Michael Schönbeck

Im Dienst der Allgemeinheit

Generationentreffen: CDU im Kreis Herford diskutiert über Gesellschaftsjahr – Michael Schönbeck: „Thema sollte Bestandteil des Wahlprogramms sein“

Herford HK. Ein Jahr im Dienst der Gesellschaft aktiv sein: sei es bei der Feuerwehr, in der Pflege, in Vereinen oder im Ausland. Diese Idee steckt hinter dem Gesellschaftsjahr, das laut Parteitagsbeschluss der CDU vom vergangenen Jahr verpflichtend sein soll.

Im Kontor Kaffee in Herford diskutierten Fabienne Dunker (JU-Kreisvorsitzende, von links), Michael Schönbeck (CDU-Fraktionsvorsitzender im Kreistag) und Manfred Oermann (Kreisvorsitzender der Senioren-Union) über das Gesellschaftsjahr. (Foto: Angelina ZanIm Kontor Kaffee in Herford diskutierten Fabienne Dunker (JU-Kreisvorsitzende, von links), Michael Schönbeck (CDU-Fraktionsvorsitzender im Kreistag) und Manfred Oermann (Kreisvorsitzender der Senioren-Union) über das Gesellschaftsjahr. (Foto: Angelina Zan

Doch wird das Vorhaben nicht von allen in der Union getragen.
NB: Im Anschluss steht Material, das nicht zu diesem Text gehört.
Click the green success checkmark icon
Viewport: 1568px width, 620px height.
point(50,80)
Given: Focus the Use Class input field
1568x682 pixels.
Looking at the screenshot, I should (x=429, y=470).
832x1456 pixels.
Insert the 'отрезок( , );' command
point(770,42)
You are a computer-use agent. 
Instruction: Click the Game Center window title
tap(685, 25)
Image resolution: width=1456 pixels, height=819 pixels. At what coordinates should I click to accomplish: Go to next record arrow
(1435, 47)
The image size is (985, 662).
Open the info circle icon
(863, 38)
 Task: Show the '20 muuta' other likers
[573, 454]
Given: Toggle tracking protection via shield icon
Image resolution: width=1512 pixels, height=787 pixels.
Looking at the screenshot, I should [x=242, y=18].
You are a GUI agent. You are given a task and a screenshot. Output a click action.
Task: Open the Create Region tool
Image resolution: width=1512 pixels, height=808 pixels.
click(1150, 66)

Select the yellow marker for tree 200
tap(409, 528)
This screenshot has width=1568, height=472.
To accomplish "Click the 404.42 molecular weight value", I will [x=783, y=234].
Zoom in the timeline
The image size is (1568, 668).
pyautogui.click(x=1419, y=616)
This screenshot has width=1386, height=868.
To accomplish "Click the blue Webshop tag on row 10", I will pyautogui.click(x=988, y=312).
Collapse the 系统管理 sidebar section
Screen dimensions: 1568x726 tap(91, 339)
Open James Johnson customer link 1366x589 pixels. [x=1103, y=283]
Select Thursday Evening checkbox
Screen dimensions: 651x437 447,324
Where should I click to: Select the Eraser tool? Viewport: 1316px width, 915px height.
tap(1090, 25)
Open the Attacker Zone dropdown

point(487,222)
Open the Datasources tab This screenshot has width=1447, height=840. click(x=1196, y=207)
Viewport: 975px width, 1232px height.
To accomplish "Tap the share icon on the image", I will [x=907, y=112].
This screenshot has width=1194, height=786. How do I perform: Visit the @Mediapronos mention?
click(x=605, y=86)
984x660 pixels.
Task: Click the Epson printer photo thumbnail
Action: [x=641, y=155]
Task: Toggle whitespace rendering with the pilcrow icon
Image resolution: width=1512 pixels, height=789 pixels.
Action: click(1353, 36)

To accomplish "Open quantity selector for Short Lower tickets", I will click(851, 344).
Grund genug, mit Vertretern der CDU aus unterschiedlichen Generationen darüber zu sprechen. HK-Redaktionsleiter Ralf Meistes traf sich zum Meinungsaustausch mit der Kreisvorsitzenden der Jungen Union, Fabienne Dunker (29), mit dem Fraktionsvorsitzender der CDU im Kreistag, Michael Schönbeck (39), und mit dem Kreisvorsitzenden der Senioren-Union, Manfred Oermann (77).

Frau Dunker, das Ende Ihrer Schulzeit ist zwar auch schon wieder zehn Jahre her, aber hätten Sie sich nach der Schule ein Gesellschaftsjahr vorstellen können?

Fabienne Dunker: Grundsätzlich ja. Aber ich hätte mir dann schon auch einen Bereich aussuchen wollen, der zu meinem künftigen Lebensweg gepasst hätte. Derzeit wird die Debatte über ein Gesellschaftsjahr zu sehr auf die Bereiche Pflege oder Bundeswehr beschränkt. Es müssten viel mehr Alternativen angeboten werden. Und es sollte etwas sein, das für den künftigen Lebensweg angerechnet wird. Ich denke, dass sich dann viele junge Leute für ein Gesellschaftsjahr entscheiden würden. Deshalb möchte ich, anders als im Parteitagsbeschluss festgelegt, zunächst ein Gesellschaftsjahr auf freiwilliger Basis.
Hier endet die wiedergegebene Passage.